The term movement today is often used interchangeably with exercise, when in reality it relates to how your body moves throughout the whole day, and not just a designated period of time put aside to work out.
How many of today’s population, in the western world, spend most of their time sitting or looking down at phones and devices. Did you know that for every inch forward that your head sits on your neck, it adds an additional 4.5kg of pressure to the neck? It’s no wonder we are seeing an increasing incidence of headaches and neck pain in our community.
So how does an altered posture, (sitting at a desk or driving for long periods) affect the body’s ability to function?
Firstly, it is important to understand that the human body was not designed to sit for long periods. Aside from the overall reduction in movement, putting the body in an un-natural position –whether from bad posture or job related such as sitting (or even standing with bad form)- will cause some muscles to become chronically shortened and some muscles to become chronically lengthened.
The body, however, is amazingly adaptive and will start to strengthen and reinforce those bad postures to create more ease. So that when your body returns to its normal ‘upright’ or correct postural form, it can feel less comfortable.
What is the flow on effect of this to the bodies physiological processes?
Let’s consider a forward head posture which is one of the most commonly seen altered positions:
A forward head posture can drastically reduce lung capacity affecting oxygen to vital organs, as well as activating or feeding into a ‘fight or flight’ response within your body. The knock on effect of this simple postural change will affect numerous body systems including digestion, hormones, and immune function.
How can movement help?
"90% of the Stimulation and Nutrition to the Brain is Generated by the Movement of the Spine"-Dr. Roger Sperry (Nobel Prize Recipient)
Movement is often thought of as a quick session at the gym after work, or getting up early to get a HIIT session in before you start your day. Whilst all of these things are great, is this really negating 8-10 hours per day of sedentary life?
Let’s go back to basics:
Look at how kids instinctually move and you will see how an optimally functioning body can operate.
They don’t stoop over to pick something off the floor – they squat, keeping a neutral spine. They can’t sit still for long periods of time – they instinctually move onto their tummy to read or get up and walk around. They can hop, skip and jump and catch themselves when they are off balance.
We need to condition our bodies to return to more natural movement patterns. The years of de-conditioning that puts our muscles and spines into altered patterns and postures, prevent us from being able to carry out these simple movements. When was the last time you hopped, skipped and jumped?

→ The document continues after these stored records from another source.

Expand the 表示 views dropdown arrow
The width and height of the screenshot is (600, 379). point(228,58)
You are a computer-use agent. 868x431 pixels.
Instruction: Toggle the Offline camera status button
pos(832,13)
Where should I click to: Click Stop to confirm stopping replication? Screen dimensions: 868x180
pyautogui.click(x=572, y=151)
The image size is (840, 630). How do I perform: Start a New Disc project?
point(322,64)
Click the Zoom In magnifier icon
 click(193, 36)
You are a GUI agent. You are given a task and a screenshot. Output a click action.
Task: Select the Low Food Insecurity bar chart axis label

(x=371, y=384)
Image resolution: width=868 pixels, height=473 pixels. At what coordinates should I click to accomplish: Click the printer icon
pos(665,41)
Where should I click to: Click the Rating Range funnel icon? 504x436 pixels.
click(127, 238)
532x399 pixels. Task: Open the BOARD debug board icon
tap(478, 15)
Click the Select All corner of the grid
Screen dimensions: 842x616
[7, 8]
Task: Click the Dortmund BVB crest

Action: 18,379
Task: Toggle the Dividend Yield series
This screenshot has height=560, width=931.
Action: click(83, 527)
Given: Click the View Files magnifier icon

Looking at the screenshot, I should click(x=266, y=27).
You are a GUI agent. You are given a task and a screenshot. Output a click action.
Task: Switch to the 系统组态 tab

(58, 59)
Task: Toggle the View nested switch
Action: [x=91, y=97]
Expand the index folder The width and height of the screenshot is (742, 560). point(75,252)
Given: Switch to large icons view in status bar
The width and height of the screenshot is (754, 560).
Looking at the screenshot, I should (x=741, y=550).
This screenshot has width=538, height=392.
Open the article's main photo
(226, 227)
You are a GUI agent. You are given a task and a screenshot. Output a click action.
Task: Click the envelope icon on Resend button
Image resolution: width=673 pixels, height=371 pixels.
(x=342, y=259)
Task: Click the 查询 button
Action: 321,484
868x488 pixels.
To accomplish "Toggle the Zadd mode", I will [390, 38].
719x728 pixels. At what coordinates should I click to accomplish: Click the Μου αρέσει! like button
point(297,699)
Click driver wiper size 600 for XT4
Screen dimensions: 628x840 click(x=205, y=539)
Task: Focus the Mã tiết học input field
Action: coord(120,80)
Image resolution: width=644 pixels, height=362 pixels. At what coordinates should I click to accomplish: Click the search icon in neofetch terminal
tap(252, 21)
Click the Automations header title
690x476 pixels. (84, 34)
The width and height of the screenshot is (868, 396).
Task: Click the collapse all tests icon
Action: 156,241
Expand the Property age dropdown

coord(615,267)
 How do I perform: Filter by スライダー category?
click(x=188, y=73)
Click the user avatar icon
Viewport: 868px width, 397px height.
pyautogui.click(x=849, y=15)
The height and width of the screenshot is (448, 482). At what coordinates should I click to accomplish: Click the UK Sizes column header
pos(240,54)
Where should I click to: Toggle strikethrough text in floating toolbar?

Once we identify the areas of our body that are weak or immobile, we can use targeted movements to strengthen and return our body to full function. Maintaining a balanced and well-functioning body requires a shift in how we think about movement. Here are some ways to increase and improve daily mindful movement, to keep your body functioning at its best:
Movement as a daily practice:
- Don’t just work your body hard for one hour per day, find ways to challenge your body and move better ALL DAY.
- Set an alarm to begin with every hour to get up and do some form of movement- even if its 5 squats while you’re waiting for your coffee to brew!
- Take time to breathe. The power of breath is INCREDIBLE. From energizing and de stressing, to assisting with your whole body movement. Try breathing in for 5 seconds, holding for 5 seconds, breathing out for 5 seconds.
- Listen. Try to be in tune with your body and listen to those subtle cues of stiffness, pain and discomfort. Pain is not an indicator that you need to move less but an indicator that you need to move differently.
- Whole body movement exercise such as yoga and pilates can help with pain relief, fatigue, and stress.
- Get a movement professional to assess your movement patterns. What feels perfectly balanced to you may look completely different to a trained eye.
- Find something FUN to motivate you to move more. Habits are far easier to create when they are fun.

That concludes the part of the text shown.